Abdallah’s answer, evidently the correct one, was: “We have our political disagreements, but they are the resistance.” Charlotte Kates and Khaled Barakat of Samidoun Canada, who featured centrally in the documentary, likewise received a mention in the post-screening discussion. Both were in the news recently for leading chants of “Long live Oct. 7” in Vancouver. Kates was arrested by Vancouver police and released with an order not to participate in any protests until her October court date.
Unlike its McGill and Concordia counterparts, UQAM’s lead pro-Palestine organization never bothered to delete from its Instagram the invitation to an Oct. 8 celebration in Dorchester Square.
I did not feel unsafe. Indeed, a space can be uncomfortable, even antisemitic, without being dangerous; and celebrations of violence do not equal the thing itself. Still, I am not much kindlier towards the boisterous rhetoric of “armed resistance,” simply because it seemed to me like empty posturing. And what if someone takes it all a little too seriously? It only takes a few such “misinterpretations”—and I don’t really consider them misinterpretations, given how close they are to the text itself—for the drip-drip-drip of anti-Jewish violence to continue here in Canada.
Another arson attack here, another shooting there, resisting Zionist occupation “from Turtle Island to Palestine.” And as Canadian Jewish institutions look more and more like those in Europe, protected daily by armed police or soldiers, that association of “Zionists” with police and the state only grows stronger.
I was much more interested in how the second film would go over: Ici et ailleurs (Here and elsewhere), from the famous French New Wave director Jean-Luc Godard.
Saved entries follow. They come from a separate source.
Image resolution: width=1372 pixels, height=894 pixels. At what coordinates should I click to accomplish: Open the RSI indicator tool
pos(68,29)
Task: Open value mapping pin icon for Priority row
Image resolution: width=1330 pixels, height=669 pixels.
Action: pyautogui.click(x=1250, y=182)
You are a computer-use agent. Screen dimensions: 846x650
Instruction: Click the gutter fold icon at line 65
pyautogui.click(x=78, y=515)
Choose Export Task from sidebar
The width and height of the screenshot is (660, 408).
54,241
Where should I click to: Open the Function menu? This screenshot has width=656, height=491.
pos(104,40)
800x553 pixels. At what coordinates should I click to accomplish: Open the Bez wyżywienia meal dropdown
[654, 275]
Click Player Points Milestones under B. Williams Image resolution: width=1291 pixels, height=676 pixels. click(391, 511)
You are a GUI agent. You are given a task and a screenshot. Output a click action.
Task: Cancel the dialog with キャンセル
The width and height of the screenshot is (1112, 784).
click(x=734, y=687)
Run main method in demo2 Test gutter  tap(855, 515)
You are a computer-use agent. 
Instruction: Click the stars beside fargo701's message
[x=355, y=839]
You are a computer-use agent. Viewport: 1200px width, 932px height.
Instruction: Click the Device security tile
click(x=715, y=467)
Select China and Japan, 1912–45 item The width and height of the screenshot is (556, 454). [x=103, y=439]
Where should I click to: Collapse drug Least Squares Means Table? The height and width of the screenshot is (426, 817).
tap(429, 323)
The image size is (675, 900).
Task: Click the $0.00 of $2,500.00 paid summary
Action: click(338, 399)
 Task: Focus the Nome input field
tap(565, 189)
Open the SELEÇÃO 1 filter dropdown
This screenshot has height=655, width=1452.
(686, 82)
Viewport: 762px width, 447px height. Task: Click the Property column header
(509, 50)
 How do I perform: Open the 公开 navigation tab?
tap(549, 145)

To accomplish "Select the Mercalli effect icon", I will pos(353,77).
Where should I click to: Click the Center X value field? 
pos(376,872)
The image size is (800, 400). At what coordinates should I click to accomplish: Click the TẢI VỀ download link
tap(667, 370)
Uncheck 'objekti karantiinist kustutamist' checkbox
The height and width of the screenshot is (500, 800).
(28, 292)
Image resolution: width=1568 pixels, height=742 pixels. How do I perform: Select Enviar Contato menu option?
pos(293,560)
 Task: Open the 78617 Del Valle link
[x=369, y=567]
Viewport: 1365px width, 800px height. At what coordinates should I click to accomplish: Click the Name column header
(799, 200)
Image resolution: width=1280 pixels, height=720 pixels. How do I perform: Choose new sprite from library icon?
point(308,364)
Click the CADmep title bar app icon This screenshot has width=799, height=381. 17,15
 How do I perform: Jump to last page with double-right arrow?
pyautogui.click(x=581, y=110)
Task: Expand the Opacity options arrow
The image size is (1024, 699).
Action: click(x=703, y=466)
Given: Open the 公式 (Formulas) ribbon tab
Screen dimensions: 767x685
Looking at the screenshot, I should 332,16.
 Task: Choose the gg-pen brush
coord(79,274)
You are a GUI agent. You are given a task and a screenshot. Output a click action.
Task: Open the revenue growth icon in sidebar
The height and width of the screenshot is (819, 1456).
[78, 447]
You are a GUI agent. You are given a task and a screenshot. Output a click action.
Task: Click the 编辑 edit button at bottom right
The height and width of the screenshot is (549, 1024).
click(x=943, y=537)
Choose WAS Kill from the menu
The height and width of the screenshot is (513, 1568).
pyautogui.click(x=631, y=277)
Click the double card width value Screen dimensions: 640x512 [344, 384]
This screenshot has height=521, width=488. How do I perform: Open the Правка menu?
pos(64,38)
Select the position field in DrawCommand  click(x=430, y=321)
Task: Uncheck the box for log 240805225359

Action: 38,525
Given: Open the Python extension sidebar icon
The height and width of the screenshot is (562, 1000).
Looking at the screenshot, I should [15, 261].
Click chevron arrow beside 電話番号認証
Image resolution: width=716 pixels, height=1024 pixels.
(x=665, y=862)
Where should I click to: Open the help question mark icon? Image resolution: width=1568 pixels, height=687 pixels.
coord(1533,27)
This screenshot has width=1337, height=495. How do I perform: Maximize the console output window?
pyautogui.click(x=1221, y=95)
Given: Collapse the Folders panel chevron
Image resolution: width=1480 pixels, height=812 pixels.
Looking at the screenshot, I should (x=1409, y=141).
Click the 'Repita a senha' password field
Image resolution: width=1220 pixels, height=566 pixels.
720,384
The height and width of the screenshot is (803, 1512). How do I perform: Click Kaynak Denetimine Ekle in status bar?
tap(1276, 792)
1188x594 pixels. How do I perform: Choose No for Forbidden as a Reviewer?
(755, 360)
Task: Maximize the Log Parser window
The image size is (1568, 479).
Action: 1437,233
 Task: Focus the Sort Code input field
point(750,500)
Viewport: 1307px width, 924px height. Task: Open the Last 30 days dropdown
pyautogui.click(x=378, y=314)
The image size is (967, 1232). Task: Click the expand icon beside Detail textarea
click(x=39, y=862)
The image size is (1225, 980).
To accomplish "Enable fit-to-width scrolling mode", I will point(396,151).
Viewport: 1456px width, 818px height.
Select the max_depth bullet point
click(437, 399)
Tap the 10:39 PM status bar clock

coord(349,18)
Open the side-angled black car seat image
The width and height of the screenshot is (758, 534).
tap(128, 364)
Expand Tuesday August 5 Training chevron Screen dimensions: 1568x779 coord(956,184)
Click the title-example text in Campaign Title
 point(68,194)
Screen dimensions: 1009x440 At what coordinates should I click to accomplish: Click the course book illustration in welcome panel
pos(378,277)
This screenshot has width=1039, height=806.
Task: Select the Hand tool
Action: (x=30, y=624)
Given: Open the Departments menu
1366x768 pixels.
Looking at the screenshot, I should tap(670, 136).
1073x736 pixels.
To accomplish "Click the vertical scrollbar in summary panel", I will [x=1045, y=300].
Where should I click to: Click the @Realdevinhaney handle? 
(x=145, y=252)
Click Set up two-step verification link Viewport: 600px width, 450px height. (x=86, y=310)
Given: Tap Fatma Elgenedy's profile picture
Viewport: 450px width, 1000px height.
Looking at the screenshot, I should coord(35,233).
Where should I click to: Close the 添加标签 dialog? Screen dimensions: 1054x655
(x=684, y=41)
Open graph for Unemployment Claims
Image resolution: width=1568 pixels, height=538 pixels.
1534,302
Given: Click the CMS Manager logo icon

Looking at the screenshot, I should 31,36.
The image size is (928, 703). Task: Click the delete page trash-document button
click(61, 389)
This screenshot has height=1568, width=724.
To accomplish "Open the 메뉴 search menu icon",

Post-1968, Mao’s Little Red Book in his pocket, Godard accepted a commission from the Arab League to document Palestinian militants in Jordan. “This film was meant to be called: Victory,” an opening narration explains. Then came Black September: The kingdom of Jordan cracked down on the Palestinian Liberation Organization in 1970, killing thousands of militants and pushing the rest into Lebanon. Godard’s confidence was shattered, and his film emphasizes this discontinuity.
Ici et ailleurs pokes holes in all that seems linear about film and war. Why should one scene lead to the next? Why should war lead “Until victory”? Godard interrogates his own propagandistic footage, sometimes cutting it together with images of the bodies of dead Palestinian militants following Black September. It is an unsettling watch, and I was curious to see how the camp would reconcile Godard’s irony and uncompromising images of violence with the strident nationalism of Fedayin.
I am left wondering. No one was at the screening location when I arrived. The sound of music boomed from the encampment. “It’s a party,” they said. “No screening tonight.” They were playing Britney Spears. Oops!… I did it again…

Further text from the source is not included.